> _INSTRUCTIONS TO FOLLOW_:
In the records below, find the line with "Where should I", then copy each line exactly until you have copied the line with "Click the Aa font size icon". Leave any picture out.

> _RECORDS TO PROCESS_:
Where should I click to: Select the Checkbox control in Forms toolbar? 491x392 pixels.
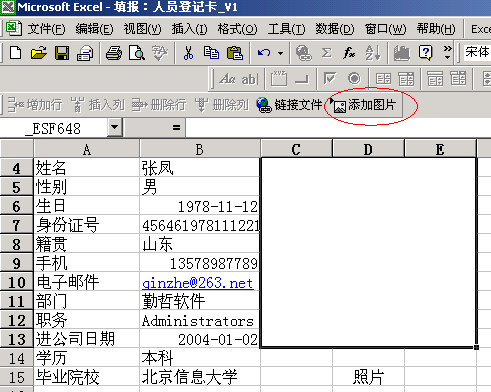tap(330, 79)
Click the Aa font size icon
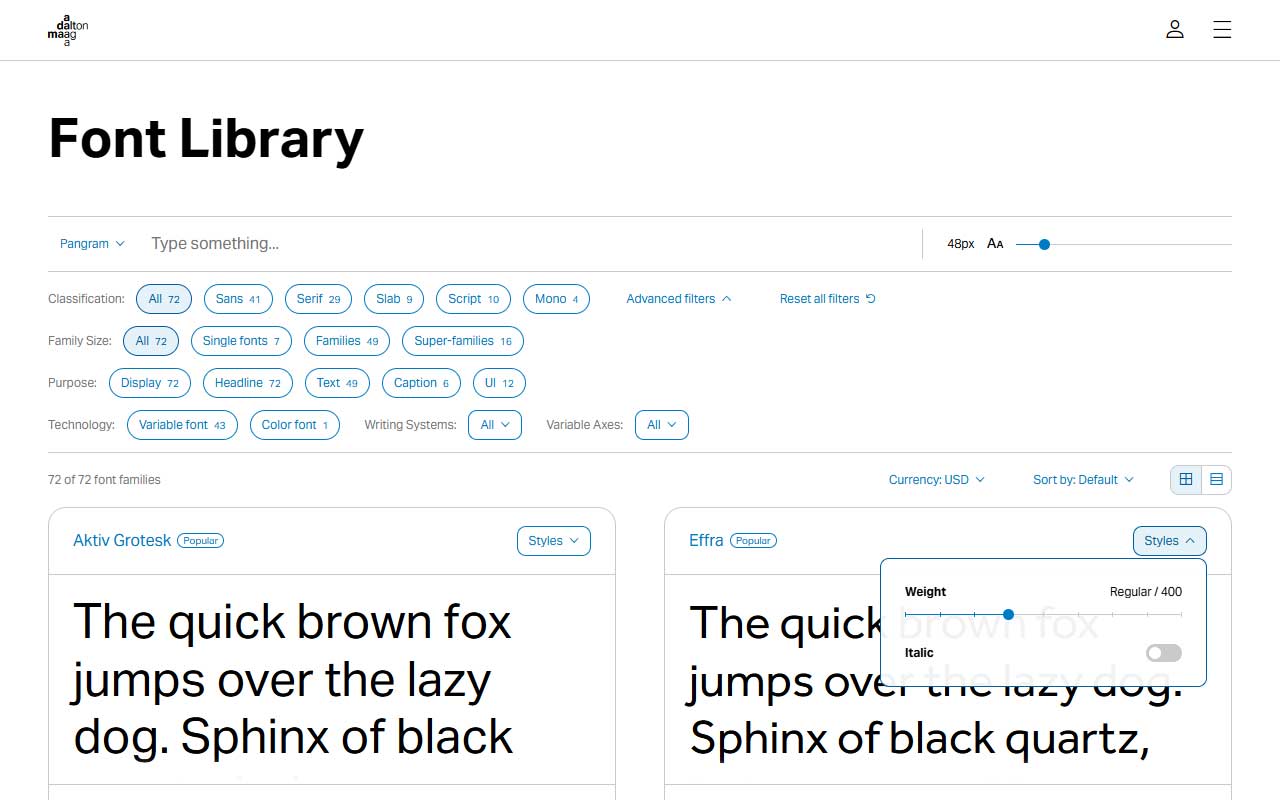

...

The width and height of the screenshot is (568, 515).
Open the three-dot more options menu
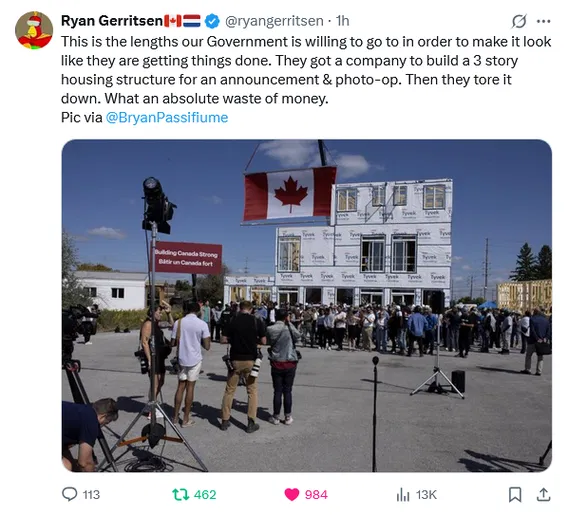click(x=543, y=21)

--

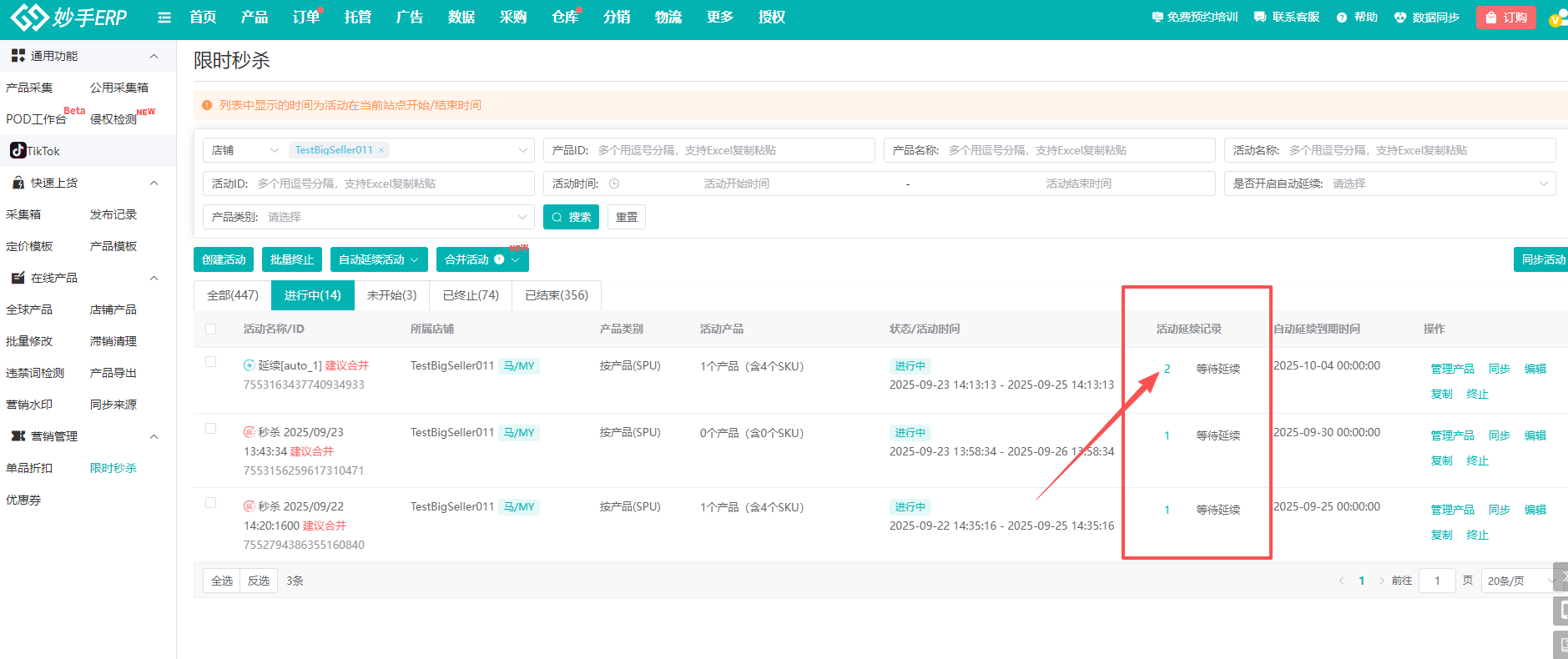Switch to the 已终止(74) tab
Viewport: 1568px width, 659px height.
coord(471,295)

> _EXERCISE SOLUTION_:
Where should I click to: Select the Checkbox control in Forms toolbar? 491x392 pixels.
tap(330, 79)
Click the Aa font size icon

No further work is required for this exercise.